Dan Docherty - walka w Malezji 1980
Napisano Ponad rok temu
ale tak w sekrecie to robimy podobne rzeczy....
Napisano Ponad rok temu
Napisano Ponad rok temu
Napisano Ponad rok temu
Docherty i jego uczniowie robia tylko taichi tak jak je widzi Docherty.

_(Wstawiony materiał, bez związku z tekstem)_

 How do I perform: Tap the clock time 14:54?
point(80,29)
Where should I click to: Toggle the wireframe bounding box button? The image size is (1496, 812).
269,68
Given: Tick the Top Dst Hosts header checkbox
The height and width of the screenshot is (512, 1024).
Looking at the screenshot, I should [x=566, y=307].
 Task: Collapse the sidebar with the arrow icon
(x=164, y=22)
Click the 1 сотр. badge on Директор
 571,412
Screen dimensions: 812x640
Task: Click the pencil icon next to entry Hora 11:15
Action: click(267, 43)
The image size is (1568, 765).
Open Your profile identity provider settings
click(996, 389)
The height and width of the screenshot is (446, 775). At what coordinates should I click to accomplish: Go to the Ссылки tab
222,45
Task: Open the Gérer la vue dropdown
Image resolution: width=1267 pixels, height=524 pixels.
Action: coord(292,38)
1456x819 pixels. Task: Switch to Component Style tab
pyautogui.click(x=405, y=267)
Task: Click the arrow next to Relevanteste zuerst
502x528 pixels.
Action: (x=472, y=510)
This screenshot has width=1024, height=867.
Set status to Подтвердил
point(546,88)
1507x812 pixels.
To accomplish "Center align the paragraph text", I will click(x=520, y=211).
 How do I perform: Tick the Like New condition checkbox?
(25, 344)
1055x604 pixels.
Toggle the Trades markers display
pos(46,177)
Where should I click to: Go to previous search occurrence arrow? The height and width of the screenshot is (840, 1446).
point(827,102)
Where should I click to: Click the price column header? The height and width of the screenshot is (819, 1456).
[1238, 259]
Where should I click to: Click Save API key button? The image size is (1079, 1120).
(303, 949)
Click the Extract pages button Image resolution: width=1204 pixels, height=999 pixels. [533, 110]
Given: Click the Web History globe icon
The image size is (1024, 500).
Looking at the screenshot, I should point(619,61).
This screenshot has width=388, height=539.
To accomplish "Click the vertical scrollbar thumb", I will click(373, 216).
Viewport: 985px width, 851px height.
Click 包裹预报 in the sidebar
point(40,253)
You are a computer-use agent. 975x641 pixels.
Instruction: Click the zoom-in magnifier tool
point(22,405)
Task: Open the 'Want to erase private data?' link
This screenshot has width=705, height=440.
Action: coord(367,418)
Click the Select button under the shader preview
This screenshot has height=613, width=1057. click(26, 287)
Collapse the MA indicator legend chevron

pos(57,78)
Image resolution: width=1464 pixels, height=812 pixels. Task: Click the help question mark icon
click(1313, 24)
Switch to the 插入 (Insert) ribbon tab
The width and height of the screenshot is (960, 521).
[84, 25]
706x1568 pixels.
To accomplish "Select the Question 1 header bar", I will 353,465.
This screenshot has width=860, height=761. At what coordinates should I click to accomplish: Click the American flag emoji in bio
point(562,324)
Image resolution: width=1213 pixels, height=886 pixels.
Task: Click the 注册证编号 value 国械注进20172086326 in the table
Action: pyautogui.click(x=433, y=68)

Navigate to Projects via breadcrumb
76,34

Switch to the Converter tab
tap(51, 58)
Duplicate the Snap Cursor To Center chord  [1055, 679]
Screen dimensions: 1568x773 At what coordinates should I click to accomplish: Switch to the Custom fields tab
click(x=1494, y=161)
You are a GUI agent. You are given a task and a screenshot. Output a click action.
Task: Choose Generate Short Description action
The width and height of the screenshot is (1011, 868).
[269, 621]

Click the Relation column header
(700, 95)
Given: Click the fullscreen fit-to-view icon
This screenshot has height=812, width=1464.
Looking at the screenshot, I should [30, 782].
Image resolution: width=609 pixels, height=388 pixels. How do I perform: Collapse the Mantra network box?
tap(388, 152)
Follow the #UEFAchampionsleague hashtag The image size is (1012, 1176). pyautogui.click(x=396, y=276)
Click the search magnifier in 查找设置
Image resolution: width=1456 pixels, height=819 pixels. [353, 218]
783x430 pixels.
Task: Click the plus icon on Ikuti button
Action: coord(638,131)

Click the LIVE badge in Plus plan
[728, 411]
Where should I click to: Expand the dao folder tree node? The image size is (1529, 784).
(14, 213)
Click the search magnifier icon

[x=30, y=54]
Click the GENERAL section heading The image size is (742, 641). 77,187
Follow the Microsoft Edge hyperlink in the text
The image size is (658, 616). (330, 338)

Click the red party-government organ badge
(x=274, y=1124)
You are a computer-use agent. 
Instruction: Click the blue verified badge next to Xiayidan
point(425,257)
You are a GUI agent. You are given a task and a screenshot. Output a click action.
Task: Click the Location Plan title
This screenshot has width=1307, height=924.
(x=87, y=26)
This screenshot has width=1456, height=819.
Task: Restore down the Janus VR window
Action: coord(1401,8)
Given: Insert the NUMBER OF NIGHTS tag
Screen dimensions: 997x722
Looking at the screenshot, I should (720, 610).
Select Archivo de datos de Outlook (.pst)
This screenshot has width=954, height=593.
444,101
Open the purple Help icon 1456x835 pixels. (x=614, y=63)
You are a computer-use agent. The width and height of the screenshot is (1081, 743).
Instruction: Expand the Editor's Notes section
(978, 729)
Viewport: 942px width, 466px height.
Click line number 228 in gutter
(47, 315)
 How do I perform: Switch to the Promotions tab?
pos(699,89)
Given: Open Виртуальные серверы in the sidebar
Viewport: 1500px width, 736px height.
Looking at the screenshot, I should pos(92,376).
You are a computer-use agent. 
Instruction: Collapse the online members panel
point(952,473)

tu np klip jego ucznia z Irlandii Niall Keane
nie wiem czy tak wyglada super prawdziwe taichi ale przynajmniej sie potrafia napierdalac jak dla mnie to jest prawdziwsze niz tajskie mecze chenowcow
swoja droga 5 lat intensywnego treningu to moim zdaniem wystarczajaco zeby opanowac system do poziomu uzywalnosci w walce
Napisano Ponad rok temu
ja bym powiedzial ze jak ktos jest zdolny to nawet 2-3 lata wystarcza, potem sie caly cwiczy i doskonali te ruchy i nauczyciel raz po raz cos poprawi ale to jest juz 95% pracy samemu, tu nauczyciel jak nie cwiczysz sam godzinami niewiele pomoze
te wielkie dziesiatki lat pokutujace w naszej swiadomosci zachodniej jako nauka treningu taiji wziely sie z zalosnego poziomu 99% ciwczacych co ucza sie od kolesi co swojego nauczyciela/mistrza raz w roku na seminarium 3dniowym widza
Napisano Ponad rok temu
Mam pytanie do kolegi lee_73 dlaczego sądzi że akurat na pierwszym filmiku nie ma Tai Chi? Moim skromnym zdaniem niektóre metody stosowane,szczególnie w niektórych stylach kung fu różnią się od końcowego efektu wizualnego,co nie znaczy że w środku nie ma esencji metodyki danego stylu.Tak na marginesie pojęcie stylu jest dla mnie sztucznym ograniczeniem.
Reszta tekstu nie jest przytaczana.